### [Prompt]
Beginning with the line containing "Instruction: Open the #ulti hashtag link" and ending at the last line of the data, set down every line exactly, leaving out all pictures.

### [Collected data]
********
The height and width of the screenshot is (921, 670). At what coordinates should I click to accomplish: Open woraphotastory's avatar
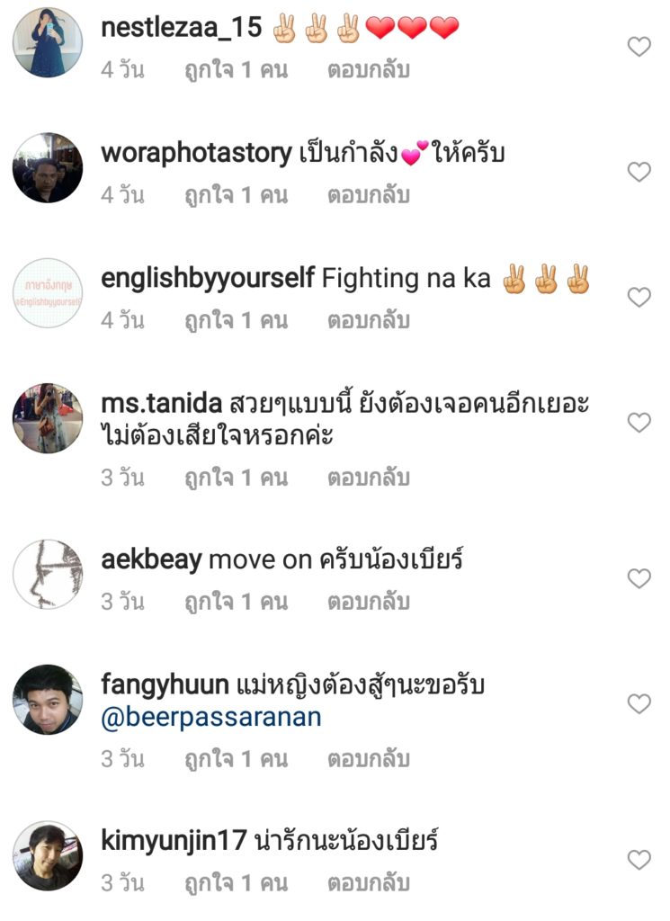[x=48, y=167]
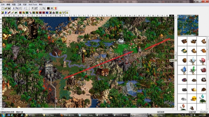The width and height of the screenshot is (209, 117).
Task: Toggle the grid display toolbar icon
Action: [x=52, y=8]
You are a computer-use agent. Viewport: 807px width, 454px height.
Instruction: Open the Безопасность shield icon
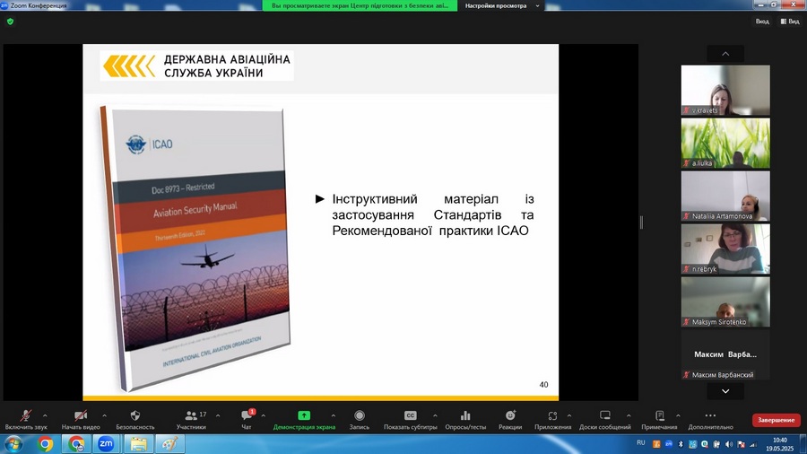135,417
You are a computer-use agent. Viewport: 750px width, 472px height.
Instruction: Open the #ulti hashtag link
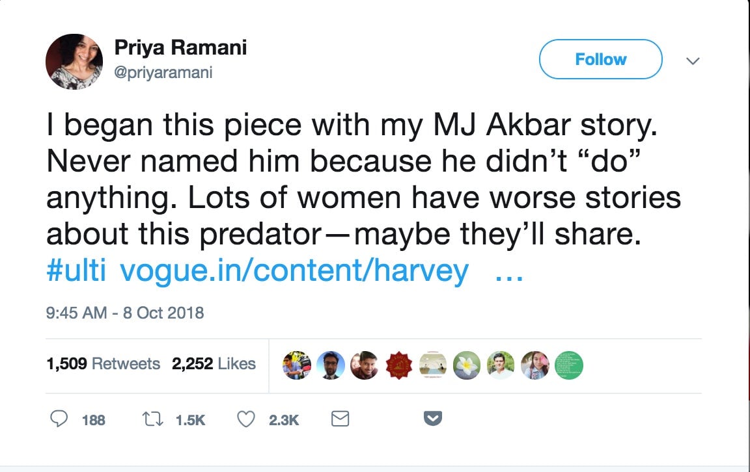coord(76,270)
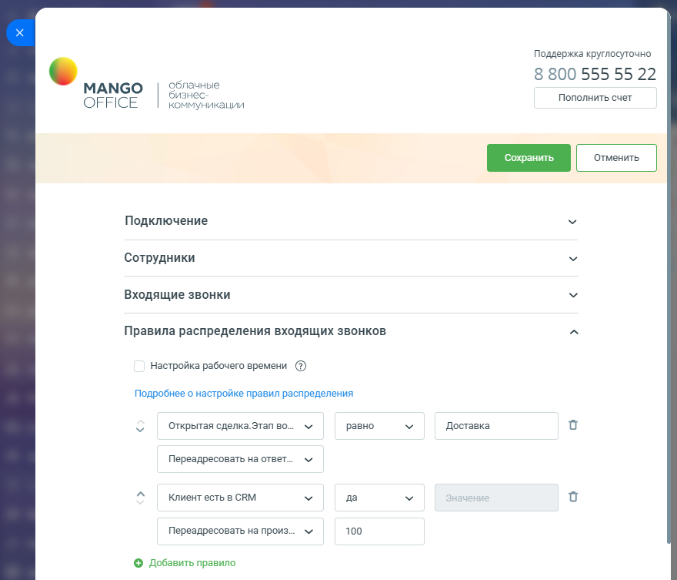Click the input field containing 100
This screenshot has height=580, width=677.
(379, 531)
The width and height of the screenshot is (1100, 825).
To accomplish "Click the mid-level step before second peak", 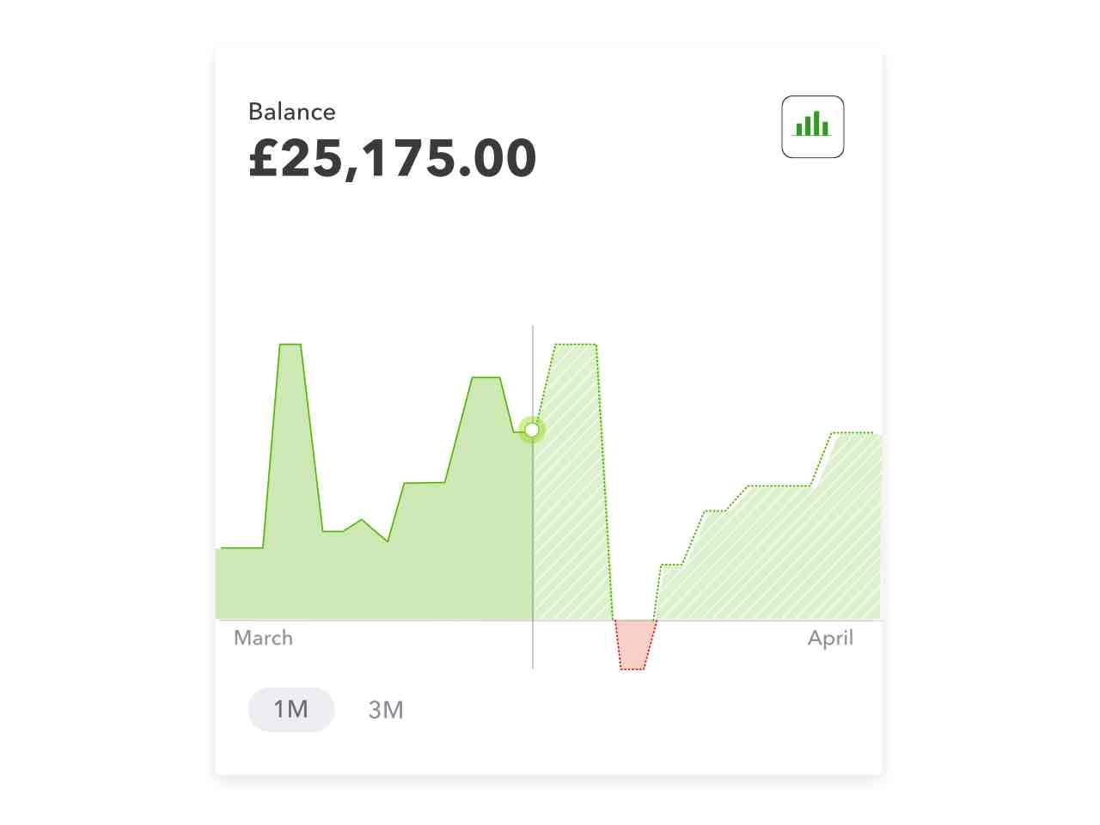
********
### [Task answer]
Instruction: Open the #ulti hashtag link
coord(76,270)
Click the input field containing 100
This screenshot has height=580, width=677.
(379, 531)
The width and height of the screenshot is (1100, 825).
To accomplish "Click the mid-level step before second peak", 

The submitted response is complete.